The first Serbian syllabary was made by Inok Sava, and was printed by the Venetian printer Rampazzetti in Venice in 1597, after which the book fell into oblivion and neglect. We don’t know much about inok Sava except that he was born in Paštrović and was a monk of the monastery Dečani. The first page of the syllabary has printed alphabet, followed by vowels, then the syllables, the names of all the letters, etc. The syllabary of Inok Sava originates from the time when very few European countries and cultures possessed their own teaching aids.
The syllabary fascinates the most with its teaching methods, because it was the first in Europe to have applied the principle of phonetic reading. However, this syllabary remained forgotten. While the Serbs learned literacy from foreign books, they didn’t know that they had their own book for learning reading and writing for more than two centuries.

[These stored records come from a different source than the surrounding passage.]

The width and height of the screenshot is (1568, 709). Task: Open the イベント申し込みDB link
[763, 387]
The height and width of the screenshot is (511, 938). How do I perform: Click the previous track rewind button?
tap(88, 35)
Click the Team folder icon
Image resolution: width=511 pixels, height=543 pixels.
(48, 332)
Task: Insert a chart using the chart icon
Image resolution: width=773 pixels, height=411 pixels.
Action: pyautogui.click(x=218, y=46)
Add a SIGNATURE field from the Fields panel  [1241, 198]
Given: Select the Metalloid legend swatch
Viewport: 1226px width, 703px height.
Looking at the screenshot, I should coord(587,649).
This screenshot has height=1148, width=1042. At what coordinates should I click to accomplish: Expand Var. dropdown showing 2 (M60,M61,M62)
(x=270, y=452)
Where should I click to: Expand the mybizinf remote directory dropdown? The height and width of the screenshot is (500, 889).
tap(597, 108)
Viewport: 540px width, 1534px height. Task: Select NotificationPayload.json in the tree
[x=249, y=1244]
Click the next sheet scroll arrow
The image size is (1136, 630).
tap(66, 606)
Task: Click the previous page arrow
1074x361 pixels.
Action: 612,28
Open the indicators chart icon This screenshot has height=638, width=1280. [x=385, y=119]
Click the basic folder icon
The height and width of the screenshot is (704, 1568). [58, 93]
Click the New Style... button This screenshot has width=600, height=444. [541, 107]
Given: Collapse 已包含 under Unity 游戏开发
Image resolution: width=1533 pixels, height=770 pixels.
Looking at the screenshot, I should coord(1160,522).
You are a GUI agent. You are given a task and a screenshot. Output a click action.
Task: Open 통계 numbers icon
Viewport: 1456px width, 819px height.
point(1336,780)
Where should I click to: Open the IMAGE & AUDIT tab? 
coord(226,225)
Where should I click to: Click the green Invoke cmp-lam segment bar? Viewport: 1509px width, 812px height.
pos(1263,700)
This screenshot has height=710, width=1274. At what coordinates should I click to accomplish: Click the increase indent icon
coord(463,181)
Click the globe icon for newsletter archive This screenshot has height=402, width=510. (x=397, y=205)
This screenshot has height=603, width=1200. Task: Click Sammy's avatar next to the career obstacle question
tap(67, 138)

The first Serbian syllabary has been unknown to all until 1893. That year, the Russian consul in Shkodra, Krylov, gave the first edition, printed in Venice on 20th of May, 1597, as a gift to a reporter and interpreter Okica Gluščević. Later, in 1921, engineer Milorad Dimitrijević from Belgrade bought the second edition, published on 25th of May, 1597, in Dubrovnik, where he was on a trip. Both editions, the first and the second, were presented to the National Library of Serbia.
The first edition consisting of only two sheets of paper, of which we only have a copy today, was burned in the German bombing of Belgrade and the National Library on April 6, 1941, and second edition, on four sheets, is fortunately preserved.